Professional service firms—a plastic surgeon, a law firm, and a dentist—are now among the commercial policyholders who have sued their property insurers to recover business income loss as a result of governmental shutdowns intended to flatten the curve. Like many of the prior suits by hospitality purveyors, these suits do not allege physical damage to insured property and instead focus on the civil authority provisions.
While the complaint’s allegations by a restaurant against its property insurer for recovery of business income loss are unremarkable, what is noteworthy about this lawsuit is its attempt to certify a class of all policyholders who purchased property policies from the insurer defendants “where such policies provide for business income loss and extra expense coverage and do not exclude coverage for pandemics, and who have suffered loss due to measures put in place by civil authorities to stop the spread of COVID-19.” Since this putative class is not limited by industry or geography, the potential scope of the class is enormous.

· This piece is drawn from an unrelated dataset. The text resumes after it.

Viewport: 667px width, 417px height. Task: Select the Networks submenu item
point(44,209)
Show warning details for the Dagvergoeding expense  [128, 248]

Unlike coverage disputes where a hospitality business has sued its property insurer for business income loss due to COVID-19, knowing full well that the policy at issue has a “virus exclusion,” this case is different. Here, the insured alleged that it purchased a “Pandemic Event Endorsement,” and the insurer still denied coverage. According to the complaint, the endorsement affords coverage for “pandemic events,” which is defined as “the announcement by a Public Health Authority that a specific Covered Location is being closed as a result of an Epidemic declared by the [Centers for Disease Control and Prevention] or [World Health Organization].” While the complaint is cagey about how the endorsement defines “Epidemic,” the endorsement (which is an exhibit) actually states that it is, in pertinent part, a “Covered Disease,” i.e., a list of 25 pathogens and “their mutations[ ] or variations.” COVID-19 is not one of the enumerated pathogens, but “Severe Acute Respiratory Syndrome-associated Coronavirus (SARS-CoV) disease” is. The plaintiff contends that COVID-19 is a mutation or variation of SARS-CoV disease. This endorsement may present novel issues, but this case bears monitoring.

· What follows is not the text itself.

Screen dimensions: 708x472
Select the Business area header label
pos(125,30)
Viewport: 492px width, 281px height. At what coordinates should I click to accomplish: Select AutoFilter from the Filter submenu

This case does not present a coverage dispute, but as the first COVID-19 wrongful death case (at least the first that has been widely publicized), it certainly is worth attention, especially as such lawsuits and their attendant liability insurance claims become more prevalent. Filed on behalf of a deceased Walmart employee, the complaint alleges negligence and willful and wanton misconduct for the defendants’ alleged failure to cleanse and sterilize the store, implement “social distancing guidelines,” provide employees protective equipment, prevent workers displaying symptoms of COVID-19 from continuing to be present at the store, and more. How the plaintiff will try to avoid Illinois’ stringent workers’ compensation exclusive remedy, as well as prove causation, will be front and center as the case progresses.